There are other challenges as well! For one, there’s overfitting risk– the model gets really good with respect to a given reward model and task, but is fragile to small variations. Sample efficiency is another issue, where these models tend to require a high number of rollouts (in some cases 100,000s) in order to truly garner enough signal to update the model weights. At the root of the sample efficiency bottleneck is that as it stands, the data from RL feeding the evolution of the model is simply 0-1 signals. Either the model got the reward or it didn’t. Increasingly so, we’re seeing methods of tapping into more of the data exhaust from model behavior (ie traces, intermediate outputs, etc) to reflect on patterns and update systems accordingly (GEPA is doing this with prompt optimization).

The ultimate challenge with RL, however, is domain transfer. Simply put, simulation isn’t equivalent to reality. As much as it tries to approximate it, the chaos of real-world situations is impossible to fully program into programmatic environments. This environment to production gap is at the heart of RL’s imperfection. As great as an agent performs in RL environments, there’s no way to fully guarantee that same performance in production.

What does this mean?

Zooming out, RL is the next key vector for improving AI systems. Pretraining was the first scaling law, but hit a plateau once we exhausted the sum totality of the Internet’s data. Inference-time compute is great, focusing on general reasoning at runtime versus the agent’s inherent capabilities itself. As we bring agents into enterprises and count on them for larger and larger swaths of human work, these RL platforms that enable them to get better at that work– not via memorization but via iteration– will become more and more crucial.

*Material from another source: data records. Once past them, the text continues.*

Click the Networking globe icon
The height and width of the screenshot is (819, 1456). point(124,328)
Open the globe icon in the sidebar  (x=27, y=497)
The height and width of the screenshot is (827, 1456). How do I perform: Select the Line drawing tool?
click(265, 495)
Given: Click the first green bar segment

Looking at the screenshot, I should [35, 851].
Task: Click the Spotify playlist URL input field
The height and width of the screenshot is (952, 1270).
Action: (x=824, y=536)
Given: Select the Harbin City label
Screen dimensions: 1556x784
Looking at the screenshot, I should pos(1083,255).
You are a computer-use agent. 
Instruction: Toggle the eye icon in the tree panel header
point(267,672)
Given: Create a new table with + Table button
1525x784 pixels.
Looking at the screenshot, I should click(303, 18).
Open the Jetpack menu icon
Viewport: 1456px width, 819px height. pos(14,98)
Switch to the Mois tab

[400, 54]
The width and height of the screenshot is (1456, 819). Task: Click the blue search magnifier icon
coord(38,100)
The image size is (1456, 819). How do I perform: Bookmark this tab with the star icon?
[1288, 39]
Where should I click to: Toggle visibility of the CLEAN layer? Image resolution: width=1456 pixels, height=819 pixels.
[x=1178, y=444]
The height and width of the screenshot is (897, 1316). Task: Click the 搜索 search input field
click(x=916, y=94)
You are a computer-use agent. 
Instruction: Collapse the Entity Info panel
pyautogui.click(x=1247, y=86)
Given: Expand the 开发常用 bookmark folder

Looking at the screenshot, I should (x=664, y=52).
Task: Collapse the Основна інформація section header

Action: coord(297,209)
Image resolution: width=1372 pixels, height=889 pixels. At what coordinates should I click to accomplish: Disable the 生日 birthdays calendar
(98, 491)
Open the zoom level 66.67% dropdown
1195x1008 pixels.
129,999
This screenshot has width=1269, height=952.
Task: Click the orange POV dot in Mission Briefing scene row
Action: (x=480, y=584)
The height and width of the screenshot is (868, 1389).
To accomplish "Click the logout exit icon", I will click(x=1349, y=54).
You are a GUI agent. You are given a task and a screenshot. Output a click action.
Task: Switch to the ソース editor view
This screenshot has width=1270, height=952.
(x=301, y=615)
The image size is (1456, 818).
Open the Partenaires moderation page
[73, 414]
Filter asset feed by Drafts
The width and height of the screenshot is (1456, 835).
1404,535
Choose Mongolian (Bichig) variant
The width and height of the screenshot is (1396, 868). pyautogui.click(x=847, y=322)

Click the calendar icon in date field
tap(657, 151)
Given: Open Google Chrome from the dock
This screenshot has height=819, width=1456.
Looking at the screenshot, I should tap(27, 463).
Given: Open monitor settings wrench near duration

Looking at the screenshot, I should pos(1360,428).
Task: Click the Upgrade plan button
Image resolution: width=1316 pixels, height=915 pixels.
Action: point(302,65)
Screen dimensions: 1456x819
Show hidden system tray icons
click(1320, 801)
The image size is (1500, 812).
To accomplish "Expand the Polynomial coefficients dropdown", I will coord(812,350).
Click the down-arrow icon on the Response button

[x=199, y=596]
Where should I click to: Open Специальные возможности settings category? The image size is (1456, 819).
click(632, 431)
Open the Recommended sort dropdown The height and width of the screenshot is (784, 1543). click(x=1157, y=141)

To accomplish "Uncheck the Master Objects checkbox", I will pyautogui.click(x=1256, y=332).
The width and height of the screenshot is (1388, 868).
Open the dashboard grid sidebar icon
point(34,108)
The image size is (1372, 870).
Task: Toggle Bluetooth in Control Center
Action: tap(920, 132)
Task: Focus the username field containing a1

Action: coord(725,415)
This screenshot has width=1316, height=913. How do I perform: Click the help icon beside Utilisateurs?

Some pithy predictions to finish us off:

  1. Crafting RL environments and shaping reward models will grow to become a key expression of human expertise. It’ll be a new medium by which that expertise is infused within an AI system.
  2. Excited for RL paradigms that don’t just focus on the LLM itself, but on the entire compound AI system (prompt, context, memory, multi-agent systems, etc) that constitutes the application.
  3. What if product-market fit could be inscribed in a reward model? There may be a state where AI application companies have independent reward environments for each customer, and where the sales process involves collecting data to inform that environment such that customer NPS can be optimized for. This would essentially take product-market fit (for a given customer) from a state that’s serendipitously stumbled upon to a hill that’s explicitly climbed, and hence make RL practitioners (in being the fuel that gets one up that hill) one of the most sought after groups in enterprise software.

Ultimately, the demand is there and will only grow over time. Perfection is asymptotic; in a world where agentic systems can always get better, facilitating the mechanics for that intentional improvement is an area of incredible importance. It will be exciting to see the creative approaches teams bring to this problem space and what it unlocks for the AI application products we all interface with!